Chapter 1. XML and DocBook

Table of Contents

1.1. DocBook
1.2. A few words about XSLT
1.3. Presentation of the DocBook XML Tools installed at CERN
1.4. My First DocBook File
1.5. Translation to HTML
1.6. What about those Style Sheets?
1.7. Translation to PDF
1.8. Anatomy of a DocBook Tag
1.9. The Structure of a DocBook File
1.10. The Document Type Declaration

The aim of this chapter is to give the reader an introduction to XML and one of its best-known vocabularies, DocBook.

1.1. DocBook

The DocBook markup system is described in the printed book DocBook - The Definitive Guide [ TDG1999]. There is an up-to-date local HTML copy at CERN [ TDG2002]. For maximal efficiency, this tutorial must thus be used along with the above reference documentation. Indeed, by far not all of the (almost) 400 DocBook elements are covered. Hence, the complete list, as well as to all available attributes and entity sets, are explained in that reference document. This present tutorial mainly limits itself to the principles of the DocBook markup language. With the help of examples we introduce you to the use of the rich DocBook element tag set.
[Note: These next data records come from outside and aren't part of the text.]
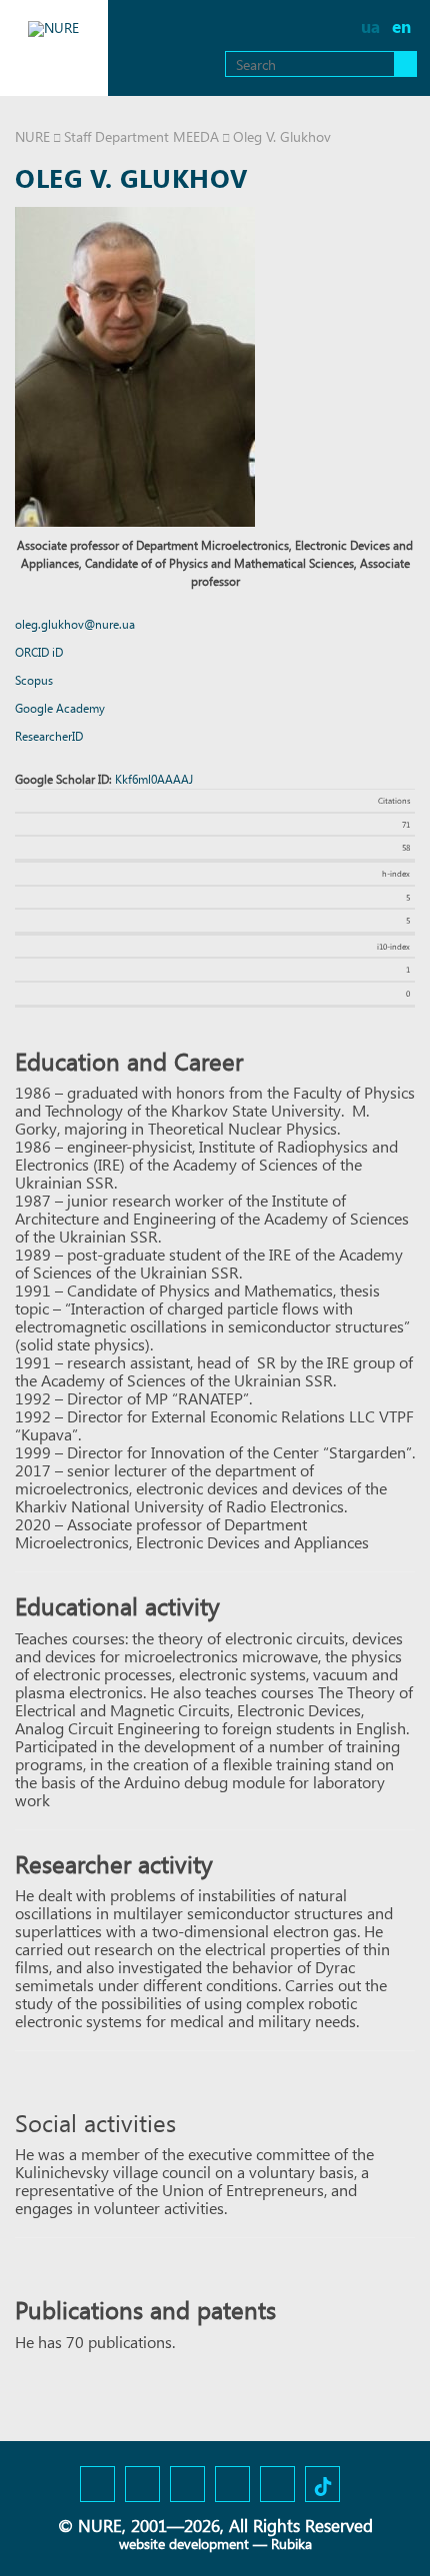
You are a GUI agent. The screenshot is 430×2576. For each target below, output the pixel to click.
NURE (32, 136)
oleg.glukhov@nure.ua (75, 624)
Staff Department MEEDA (141, 136)
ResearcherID (49, 736)
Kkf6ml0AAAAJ (154, 779)
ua (370, 26)
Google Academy (60, 708)
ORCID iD (39, 652)
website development (184, 2543)
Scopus (34, 680)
There are two DocBook-related discussion lists, one about Docbook itself [DBLIST] and one about its applications [DBAPPSLIST].
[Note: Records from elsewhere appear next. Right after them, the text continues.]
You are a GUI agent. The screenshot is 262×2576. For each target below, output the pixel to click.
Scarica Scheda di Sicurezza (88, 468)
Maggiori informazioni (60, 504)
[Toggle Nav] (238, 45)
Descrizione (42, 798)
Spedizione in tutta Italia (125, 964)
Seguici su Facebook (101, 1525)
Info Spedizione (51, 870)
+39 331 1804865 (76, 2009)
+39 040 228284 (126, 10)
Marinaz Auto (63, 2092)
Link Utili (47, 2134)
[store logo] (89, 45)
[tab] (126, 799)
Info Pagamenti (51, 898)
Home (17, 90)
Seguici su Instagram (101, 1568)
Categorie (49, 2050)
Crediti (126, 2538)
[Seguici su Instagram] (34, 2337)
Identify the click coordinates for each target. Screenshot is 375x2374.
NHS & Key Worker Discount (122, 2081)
1.1.1. DocBook's past and future

DocBook is already more than ten years old. It began in 1991 as a joint project of HaL Computer Systems and O'Reilly. Its popularity grew, and in 1994, the Davenport Group became an officially chartered entity responsible for DocBook's maintenance. DocBook V1.2.2 was published at that time. In mid-1998, it became a Technical Committee (TC) of the Organization for the Advancement of Structured Information Standards (OASIS).

DocBook V3.1 was released in February 1999, and was, like its previous versions SGML only. In February 2001, when DocBook V4.1 and DocBook XML V4.1.2 became an OASIS Standard support SGML and XML is now available on an equal basis. More details are on the OASIS DocBook history Web page. The current V4.2 DTD versions for both XML and SGML were released in July 2002. Version 5 is foreseen to become available at the beginning of 2003.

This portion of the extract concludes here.